Quelques jours plus tard, il m’a rappelée. 23h15, Mercure, Batignolles, chambre 208. Il me convoquait pour ma première mission. Il s’agissait de cocaïne d’Amsterdam. Elle était arrivée dans une Peugeot 307 grise, cachée dans les pare-chocs. Elle était là, à Dupleix, planquée dans les boîtes d’archives d’une entreprise au patron malhonnête. Il n’y avait plus qu’à apporter l’argent rapidement. C’était mon rôle.

Je me suis installée au coin du lit, comme au Novotel, le jour de notre rencontre. Il a tout expliqué calmement. Il suffisait de prendre le sac qu’il avait préparé, de monter dans la voiture qui attendait devant l’hôtel, d’en descendre quand elle s’arrêterait, de grimper au troisième étage du bâtiment, de sonner à « Scorez », d’attendre qu’on ouvre, de donner le sac, de redescendre et de monter dans une nouvelle voiture. Elle me ramènerait au Mercure où je récupérerai l’enveloppe contenant ma rémunération. Etait-ce clair ? Tout était clair et il me fascinait.

Une heure plus tard, Scorez avait son argent, la cocaïne était réglée et je sonnais de nouveau chambre 208. Il était là, assis au bureau, dos à moi. J’avais juste à prendre l’argent et à partir. Mais je restais plantée là. J’avais envie d’être ici, je sentais un désir incontrôlable s’emparer de moi. Approchez. C’était presque un ordre. Il s’affairait. Il arrangeait des traits de cocaïne avec sa carte bleue. Je n’avais jamais essayé. Je ne voulais pas. Ses lignes étaient blanches comme neige, parallèles, régulières. Il s’en est pris une, il s’est retourné, il m’a tendu sa paille. Je n’ai pas pu dire non. Il a pris sa deuxième. Puis c’était de nouveau mon tour.
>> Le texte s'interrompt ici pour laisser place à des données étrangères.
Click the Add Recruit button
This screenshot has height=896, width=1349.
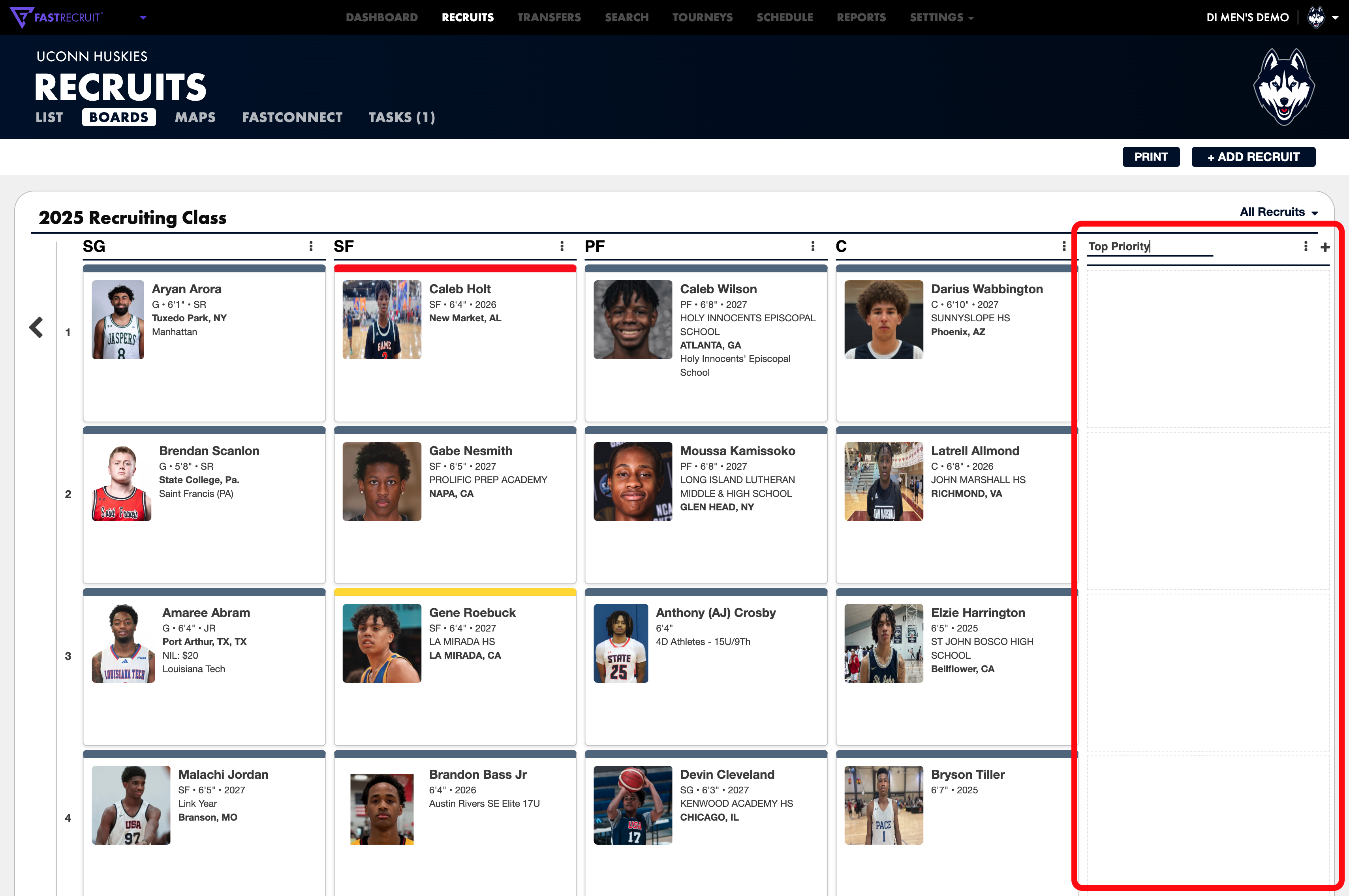1253,157
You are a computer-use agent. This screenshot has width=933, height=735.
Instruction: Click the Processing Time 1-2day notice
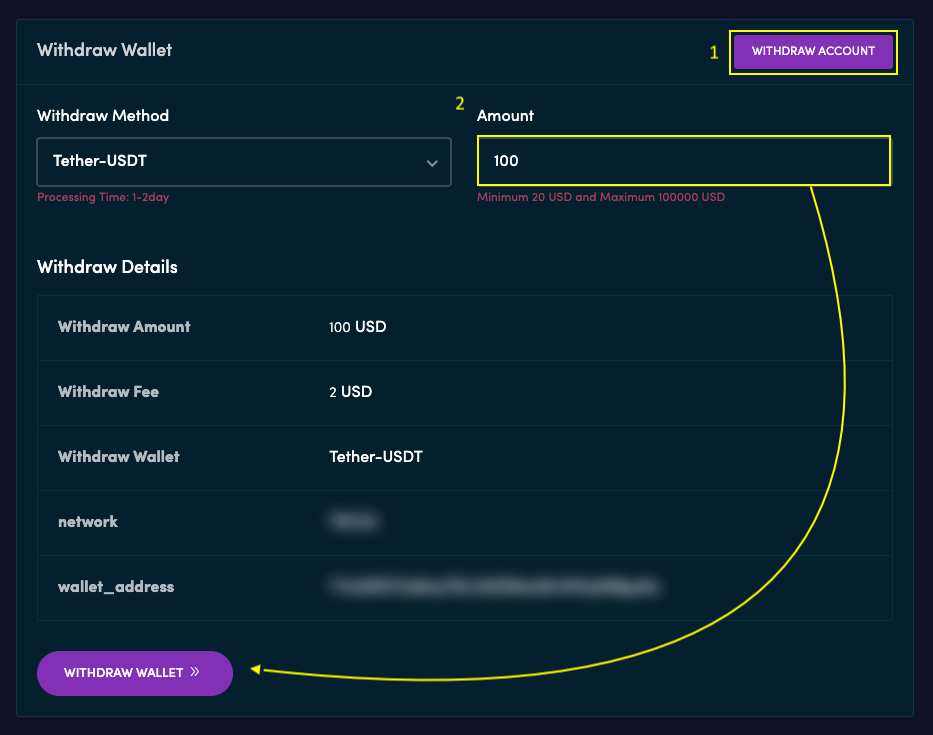[103, 197]
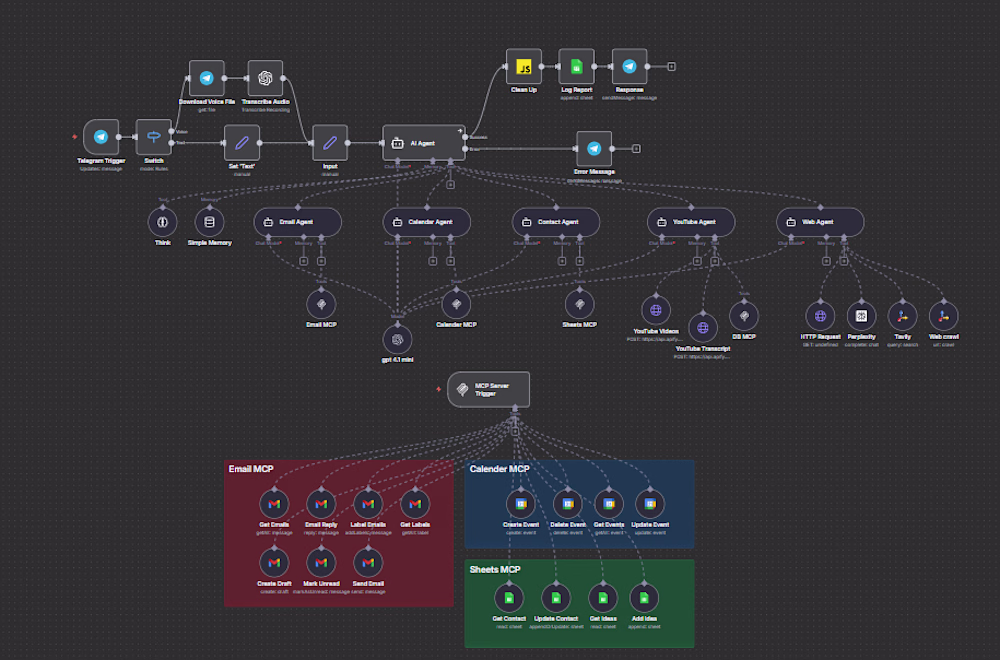The height and width of the screenshot is (660, 1000).
Task: Open the Clean Up JS code node
Action: point(524,66)
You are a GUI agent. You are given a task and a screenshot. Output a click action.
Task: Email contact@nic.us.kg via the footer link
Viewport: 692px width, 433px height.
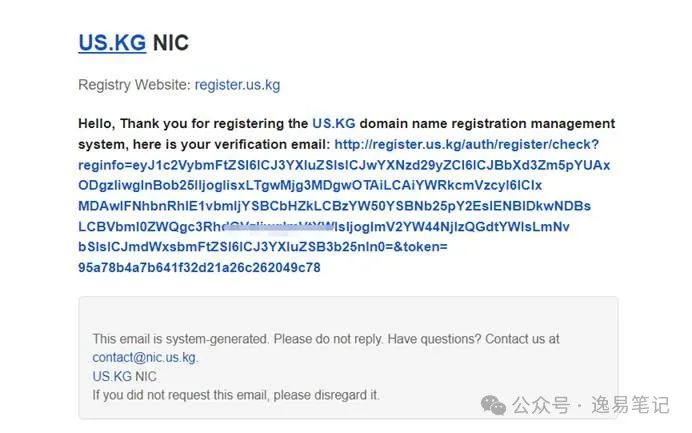[145, 357]
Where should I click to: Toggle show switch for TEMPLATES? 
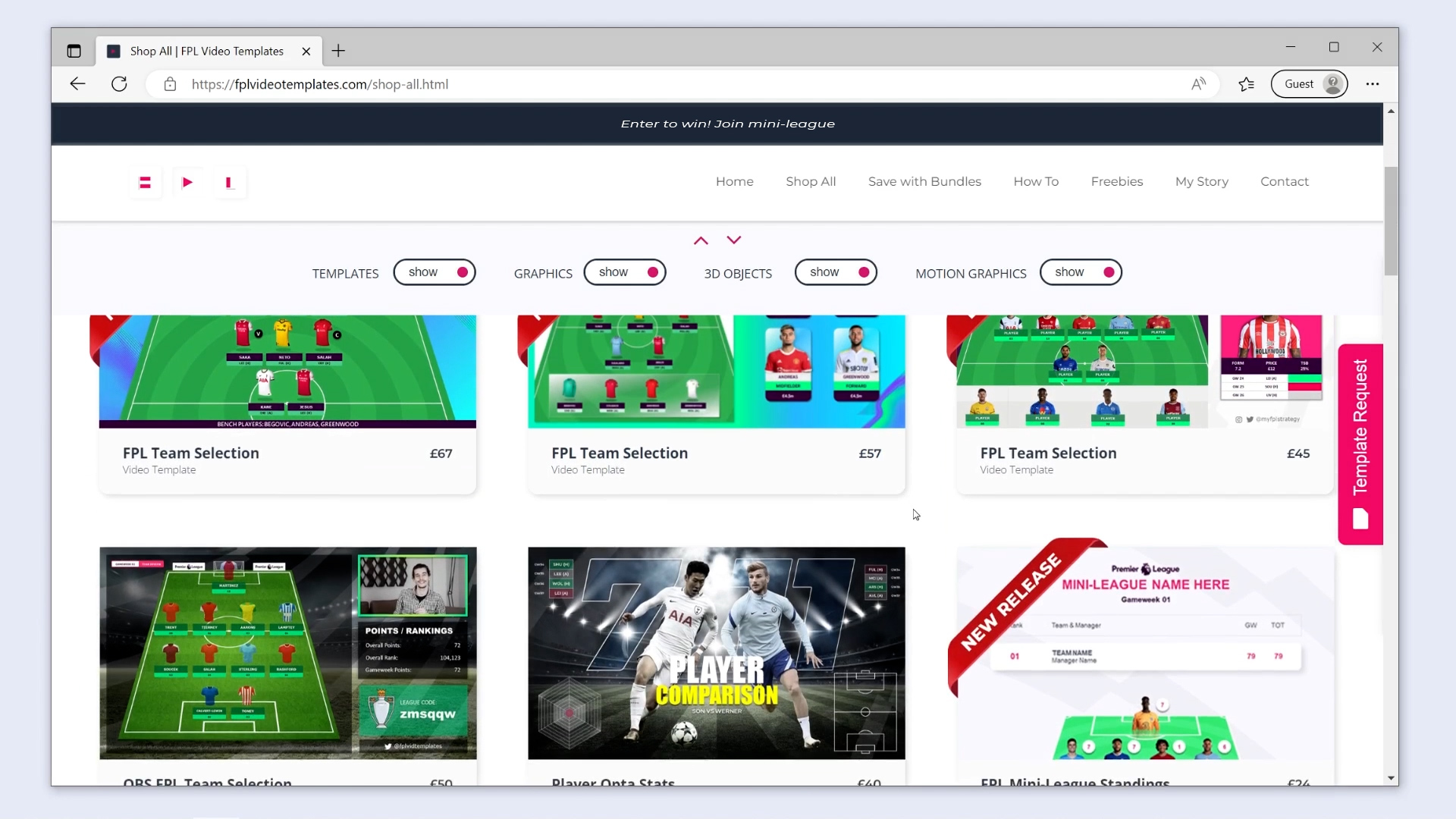[x=435, y=271]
On ne s’arrêtait plus de parler. La cocaïne était de qualité et nous avait rendus très loquaces. A un moment, il a quitté le bureau pour le lit. Venez, c’est plus confortable. Il ne fallait pas. Venez. Quelle autorité. Je me suis assise à ses côtés. Après, je ne sais plus très bien. Ses épaules s’abaissaient et se relevaient. Sa langue me pénétrait la bouche. Son sexe me transperçait les chairs, faisant des va et vient, au plus profond de moi. J’avais mal et c’était bon. Puis, il a joui. Mes seins, mon ventre, tout était chaud, tout était humide. Je voulais rester mais il s’est relevé mais il s’est rhabillé mais il fallait partir. J’ai pris l’enveloppe, j’ai refermé la porte derrière moi.

Depuis ce jour, je regarde dehors, personne ne me force à rester mais je ne peux pas sortir. Je suis accroc.